Calistiginiz kurumda etkili bir kontrol ortaminin varligindan soz edebilmek icin asagidakilerden en az birkacinin var olmasi gerekir:
-          En tepedeki calisandan baslayarak herkesin kontrol ortaminin varligindan haberdar olmasi,
-          Etkili bir Risk Yonetimi mekanizmasinin olmasi,
-          Surecler icine yerlestirilmis temel kontrol noktalarinin var olmasi ve isliyor olmasi,
-          Guclu bir bilgi ve iletisim aginin var olmasi,
-          Sureclerin duzenli olarak izlenmesi ve gerekli iyilestirilmelerin yapilmasi,
-          Gunluk is akisini kesintiye ugratmayan, pratik cozumler sunmasi,
-          Kurumsallasmayi tetiklemesi,
-          Yapilan islere ve verilen kararlara saydamlik getirmesi,
"Kontrol etmek" ozu itibariyle olumsuz bir aktivite degil, ancak kontrolun dozunu kacirmak ise kontrol hastasi calisanlar, yoneticiler ve organizasyonlar yaratacaktir.  Ornegin bir Finans Muduru’nu ele alalim.  Finans Muduru sorumluluklari geregi birden fazla isle ugrasmak zorundadir.  Dolayisiyla ekibinde calisan bir muhasebe elemaninin olusturdugu her muhasebe kaydini takip edip onaylamasi muhasebe kayitlarinin yuzde yuz dogrulugunu temin edebilir, ancak daha onemli diger onceliklerine ayirmasi gereken zamandan da fazlasiyla calar.  Muhasebe kayitlarinin dogrulugunu temin etmek icin yapilmasi gereken herseyi tek tek kontrol etmek yerine isinin ehli ve yeterli teknik donanima sahip bir muhasebe elemaniyla ise baslamaktir.  Ayrica muhasebe kayitlarindaki hatalari zamaninda tespit etmek icin de hesap mutabakat sistemleri olusturulmalidir.
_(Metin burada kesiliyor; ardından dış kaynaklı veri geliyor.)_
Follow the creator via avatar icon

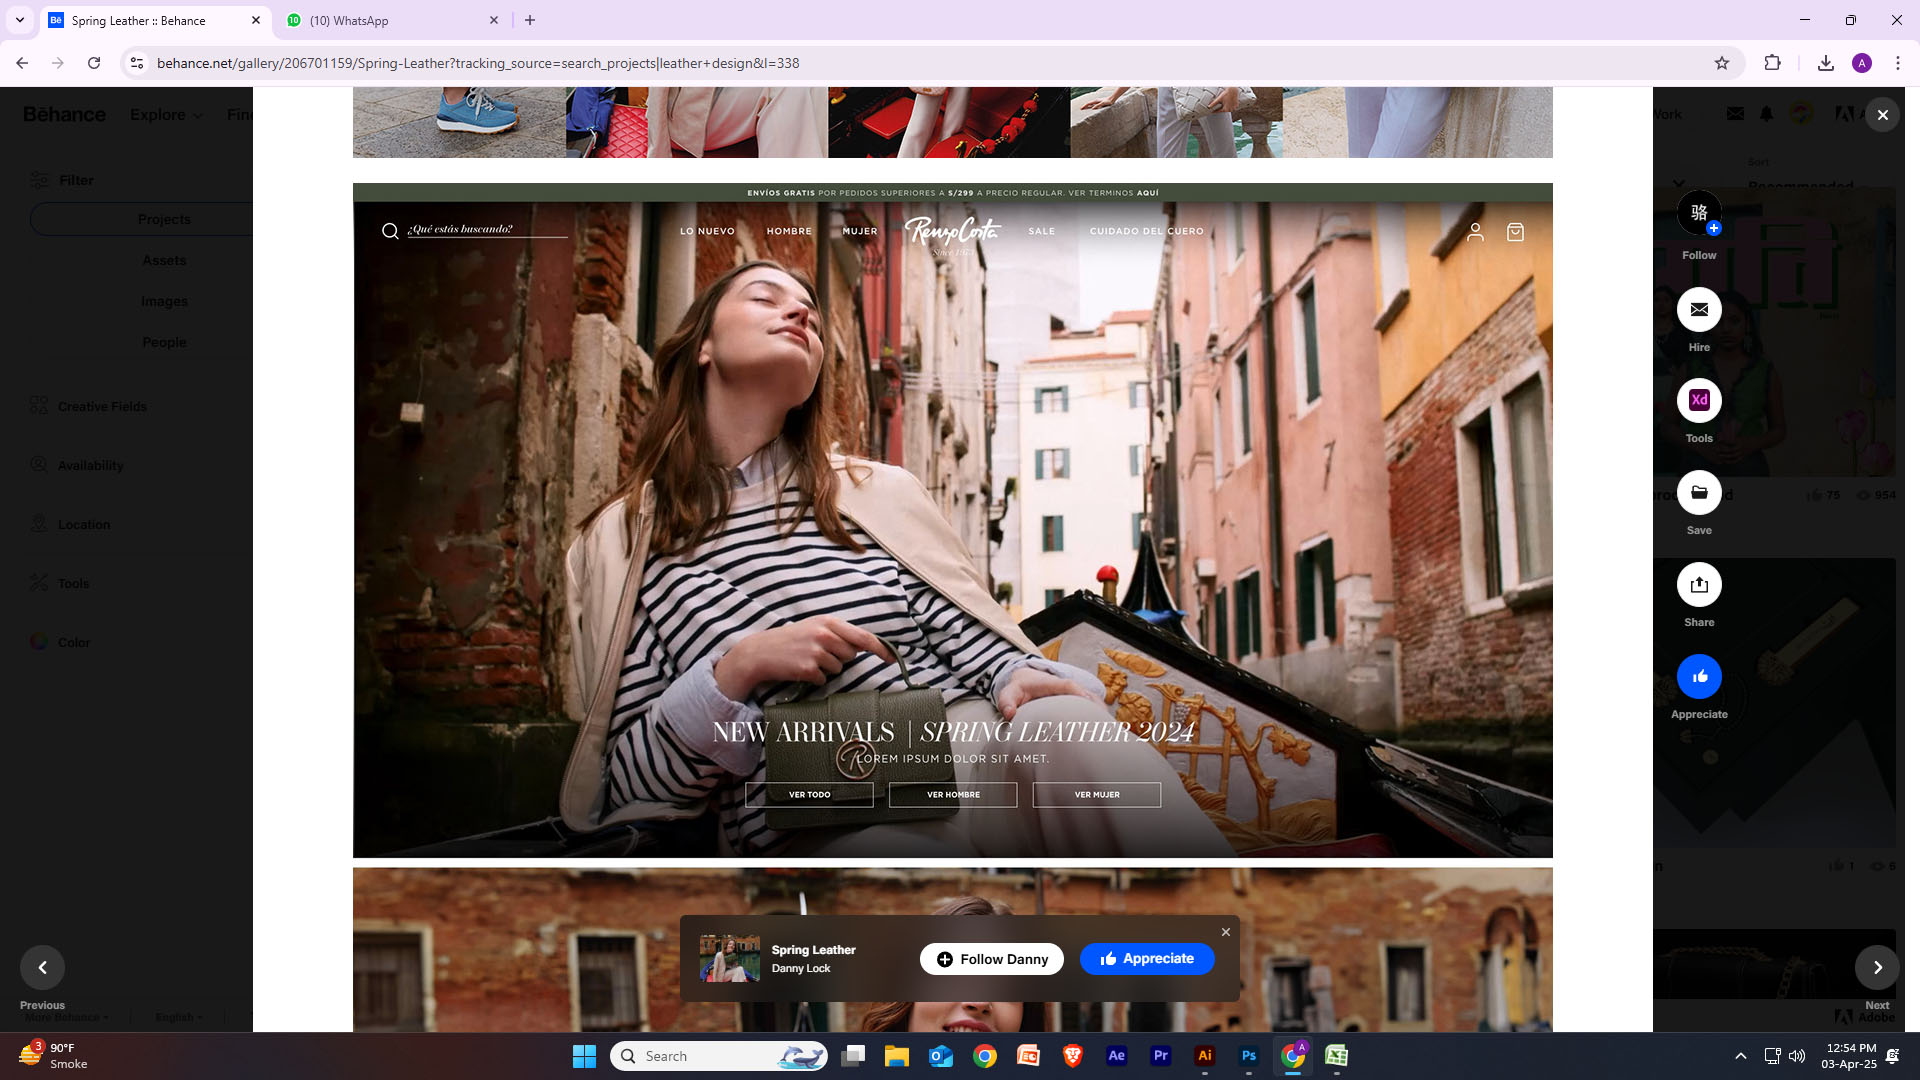pyautogui.click(x=1699, y=213)
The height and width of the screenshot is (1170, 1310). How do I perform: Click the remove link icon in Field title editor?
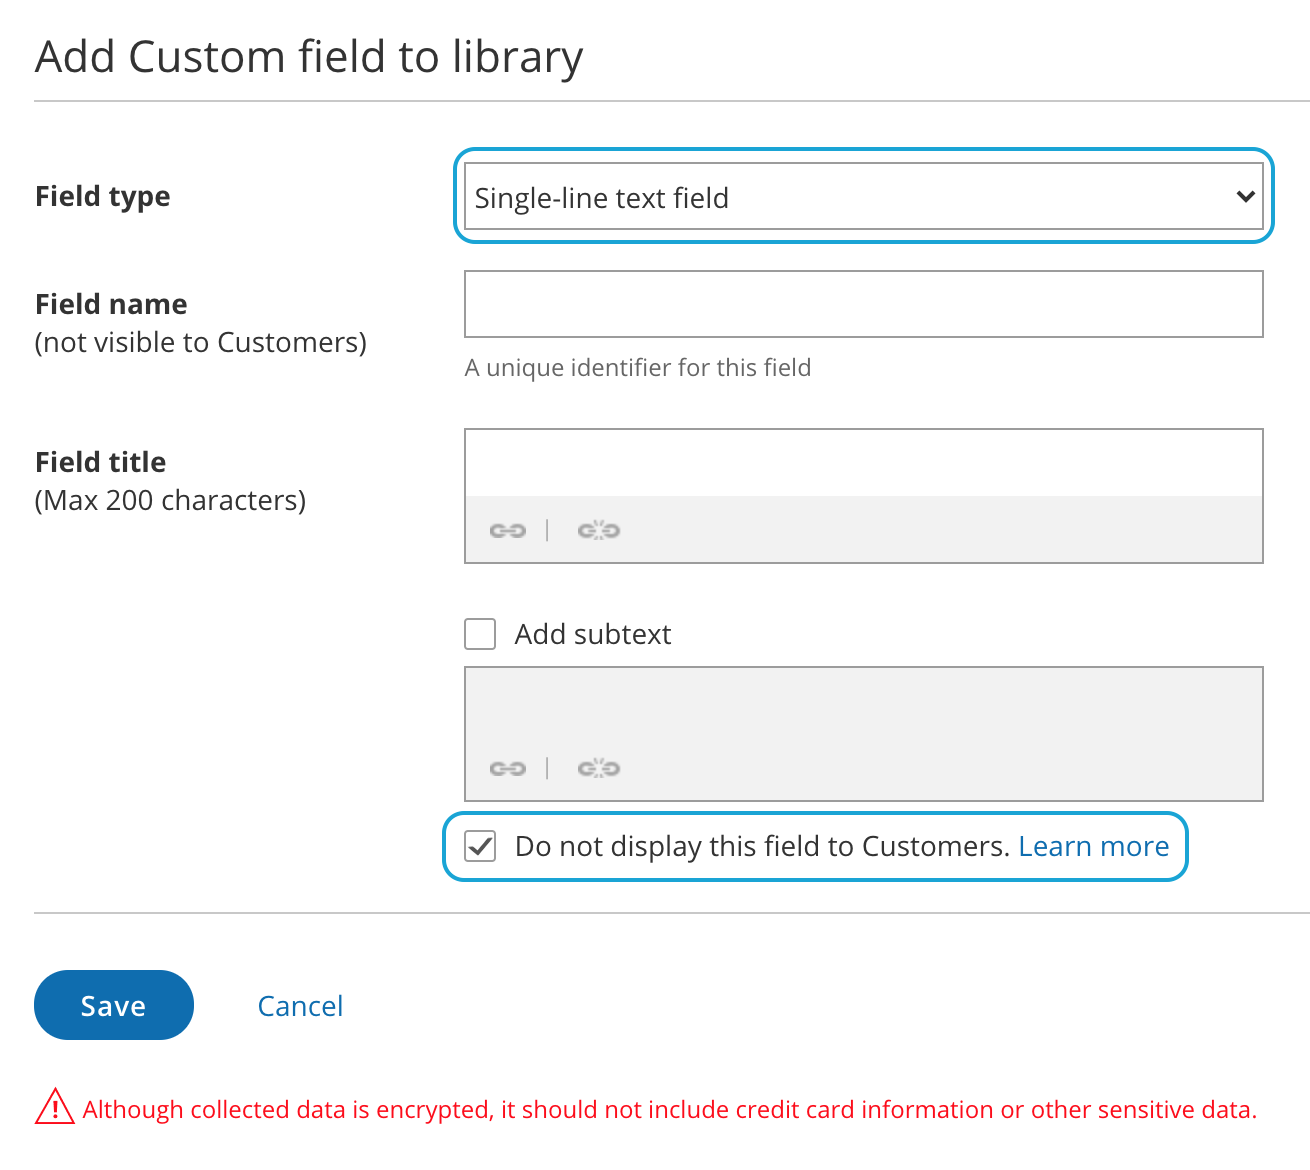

Makalenin bu kismina kadar anlatilanlardan yola cikarak diyebiliriz ki herhangi bir calisan (veya siz kendiniz!) asagidaki durumlari sergiliyorsa, bu kisinin (veya sizin) kontrol hastasi olma ihtimali yuksektir:
-          Islerini cok az delege eder veya hic delege etmez,
-          Herseyin kendi yontemiyle yapilmasinda israr eder, degisik goruslere tamamen kapalidir,
-          Isle ilgili herhangi bir tartismada gorus alisverisinden cok surekli kendi fikrini empoze etmeye calisir,
-          Aslariyla ve usleriyle surekli bir catisma halindedir,
-          Kucuk detaylarda inanilmaz zaman kaybeder,
-          Yapilan her hatadan kendilerini sorumlu tutar ve sonuc olarak mukemmeliyetcilik sendromuna kapilir.
Bu tip calisanlarin sayisi ne kadar fazlaysa organizasyonun da o kadar  “kontrol hastasi”  oldugunu soylemek yanlis olmayacaktir.
Sonuc olarak sunu soyleyebilirim:  Etkili calisan bir ic kontrol mekanizmasi basarisini daimi kilmak isteyen her organizasyon icin olmazsa olmaz araclardan biridir.  Ancak kontrolun dozunun kacirilmasi tamamen ters bir etki yaratir ve hantal ve is goremeyen organizasyonlar yaratir.  Dogru kontrol ortamini kurmanin yollarini da gelecek makalede inceleyecegiz.